Когда русский человек нервничает, в нем появляется какая-то угроза — обязательно!
— Ну хорошо, это все — пацаны, — заключил Чуприянов. — А Ельцин, Ельцин куда смотрит?
— Ну, Ельцин, как говорится, особый случай, — улыбнулся Петраков. — Но меня вот… да, благодарю вас, Иван Михайлович… меня вот что интересует: если случится чудо и в обмен на эти ваучеры ваши мужики все-таки получат акции Ачинского глинозема… как они себя поведут? Комбинат — хороший, имеет прибыль, значит, тот же Егорка вправе рассчитывать на свою долю, — верно? Как он поступит: будет ждать эту долю или тут же продаст свои акции к чертовой матери, причем дешево продаст, за бутылку?
Катюша разлила по тарелкам борщ, но Чуприянов не ел — он внимательно смотрел на Петракова.
— Если сразу не прочухает — продаст, — уверенно сказал Чуприянов.
— Так… — Николай Яковлевич согласно кивнул, — а если… как вы выразились, — что тогда?
— Тоже продаст. Станет моим ставленником, вот и все.
— Не понял, Иван Михайлович…
— А я его раком поставлю, что непонятного? Я что, дурак, что ли, такой завод Егорке отдавать? Пьянчужкам этим?
— Они — трудовой коллектив.
— Раз трудовой, пусть вкалывают. А с прибылью мы как-нибудь сами разберемся.
— Упрется Егорка, Иван Михайлович…
— Ишь ты! Так я ему такую жизнь организую, он тут же повесится, причем — с благодарностью, потому что здесь, в Ачинске, ему идти некуда, город маленький, без комбината — смерть. Но объясните мне, старому дураку, почему, если у нас государство вдруг сходит с ума, это называется реформами? Если государство не хочет покупать глинозем само у себя, если оно не хочет само распоряжаться своим собственным богатством — ради бога, пусть покупает глинозем у Чуприянова, я не возражаю! Разбогатею, по крайней мере! А вот если господин Гайдар отделяет наш комбинат от государства только потому, что он, Гайдар, не знает, что с нами делать, это, извините меня, в корне меняет дело, — слышите, да? Если Гайдар не хочет, чтобы я требовал у него деньги на новую технику, пусть не надеется: модернизировать комбинат из своего кармана я не буду, я, извините, жадный! Я всю прибыль оставлю себе, отправлю её куда-нибудь в офшоры, потому что я не верю Гайдару, я… момент ловлю, как Гайдар подарил нам комбинат, так он его и отнимет… так же легко, вот в чем фокус! Дураком надо быть, чтобы не поймать момент! Дураком надо быть, чтобы верить Гайдару! Вы на его рожу посмотрите: мальчишка, маменькин сынок, несерьезный тип. Нет уж, Николай Яковлевич, я выгребу из комбината все, что можно, сам скуплю его акции… для начала… потом приеду к вам, в Москву, и скажу: ей, правительство, деньги давай, нет у нас денег на бетономешалки, дорогие они! Ты, правительство, решай: или — деньги, или Россия без глинозема останется, — извините!

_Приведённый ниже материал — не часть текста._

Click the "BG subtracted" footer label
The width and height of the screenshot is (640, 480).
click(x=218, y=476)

Петраков спокойно доедал борщ, намазав маслом кусочек черного хлеба.
— Но если по уму, Иван Михайлович, деньги все-таки надо вкладывать в производство, в комбинат, — наконец сказал он.
— А я не верю Гайдару! Я знаю директоров: Гайдару никто не поверит! Он на нас с Луны свалился, понимаете? И с приватизацией ничего не выйдет, будет сплошное воровство — воровство директоров, вот что я скажу!

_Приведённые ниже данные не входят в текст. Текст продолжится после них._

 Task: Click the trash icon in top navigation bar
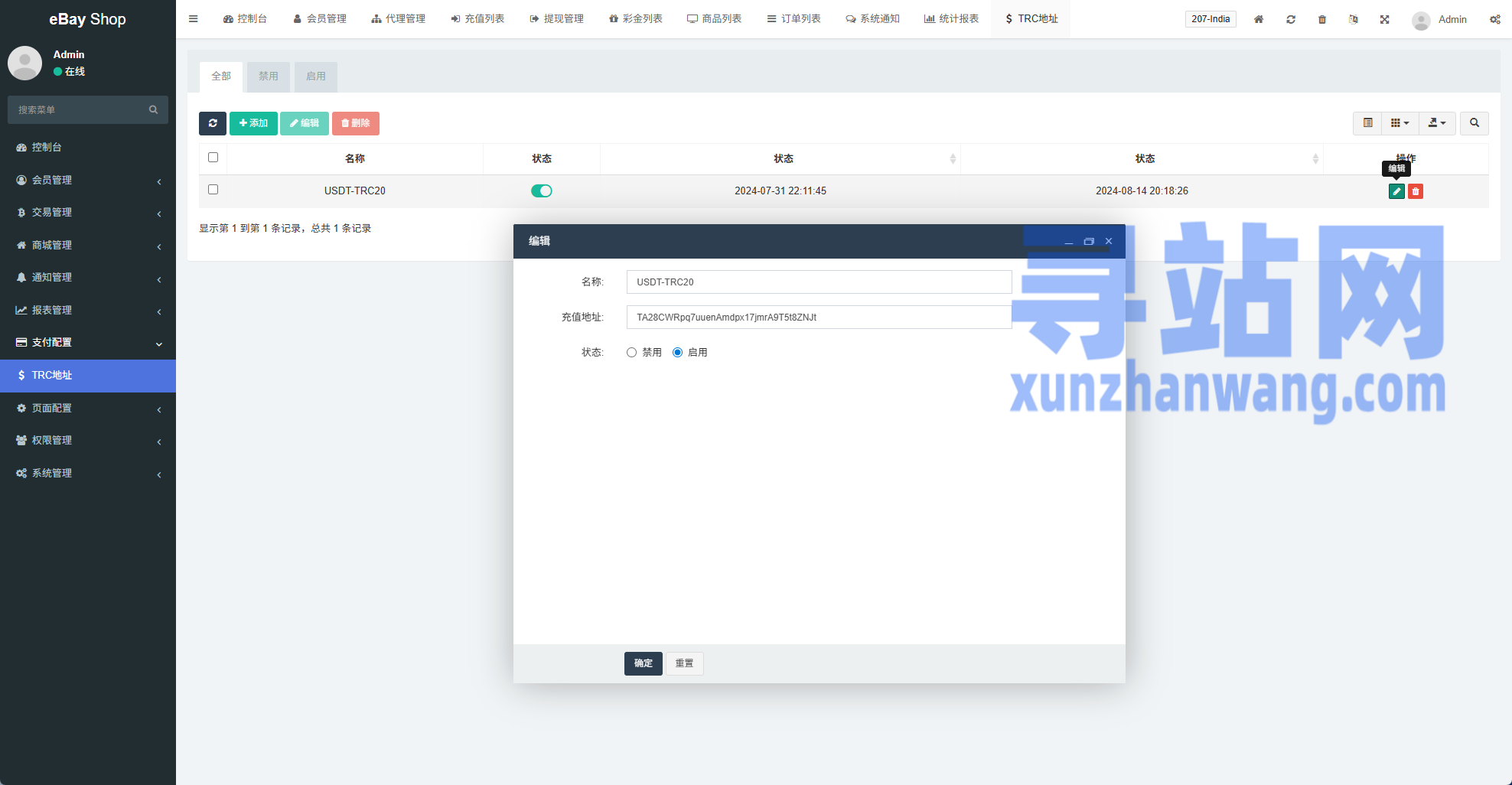(x=1322, y=19)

Никто не заметил, как появился Егорка. Сняв шапку, он мялся в дверях.
Чуприянов и Петраков молча выпили по рюмке, молча закусили маслятами. Русские люди — молодцы: никто в мире не додумался отмечать водку солеными грибками, а пиво пить с воблой, — никто!

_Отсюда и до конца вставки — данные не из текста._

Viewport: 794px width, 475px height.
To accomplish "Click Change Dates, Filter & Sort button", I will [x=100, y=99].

— На самом деле по глинозему решения пока нет, — сказал Петраков. — Зато алюминий будет продан.
— Какой алюминий? — Чуприянов поднял голову. — Наш?
— Красноярский алюминиевый завод, Иван Михайлович.
— Так он крупнейший в Союзе!
— Потому и продают. Купит, говорят, некто Быков. Сейчас — учитель физкультуры где-то здесь, в Назарове.
— Сынок чей-нибудь?
— Нет. То есть чей-нибудь — наверняка. Ему лет двадцать пять. Или двадцать.
— А куда нынешнего?
— На тот свет, я думаю. Если будет сопротивляться.
Петраков тщательно вытер губы бумажной салфеткой и выразительно поглядел на большую сковородку, где лежали куски хариуса.